O que é o pecado de morte?

Muitas intrepretações desse texto ligam o "pecado de morte" com o pecado imperdoável citado por Jesus em Mateus 12,31-32:

“Todo pecado e blasfêmia serão perdoados aos homens, mas a blasfêmia contra o Espírito não será perdoada. Se alguém disser uma palavra contra o Filho do Homem, ser-lhe-á perdoado, mas se disser contra o Espírito Santo, não lhe será perdoado, nem nesta era, nem na outra”

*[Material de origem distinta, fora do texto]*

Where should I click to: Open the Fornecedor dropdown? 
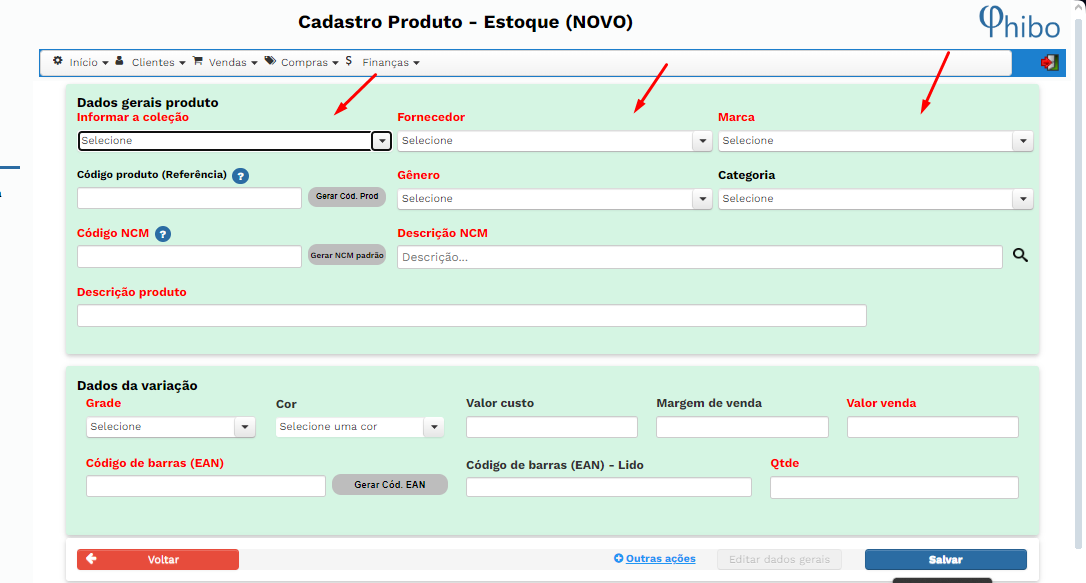pyautogui.click(x=554, y=141)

As palavras de Jesus são ditas no contexto do milagre da libertação de um endemoniado, quando os fariseus acusam Cristo de expulsar os demônios pela força de Beelzebu. Dentro desse contexto, é evidente que a “blasfêmia contra o Espírito Santo” é atribuir a Beelzebu uma ação feita pelo Senhor. O pecado é agravado pelo fato que a falta não é simplesmente um sinal de dúvida ou de fraqueza, mas, depois que se presencia a manifestação da força divina, sabendo portanto a quem se está contradizendo, declara-se deliberadamente “guerra” contra Deus. Essa atitude é um rejeito irremediável de Deus, fruto da escolha consciente do pecador de se afastar de Deus, cotra a qual nem mesmo Deus, por causa do dom da liberdade que nos dá, pode intervir.

 

Gênesis nos ajuda a entender o pecado

Essa lógica de pecado foi revelada já nos primeiros capítulos da Bíblia, onde o autor sagrado explica os elementos básicos da vida do ser humano. Ele revela que dentro de nós temos uma tendência ontológica a nos afastar de Deus, que com Agostinho se passou a chamar de pecado original.

Existem dois aspectos do afastamento do Senhor, que Gênesis descreve em dois episódios emblemátidos.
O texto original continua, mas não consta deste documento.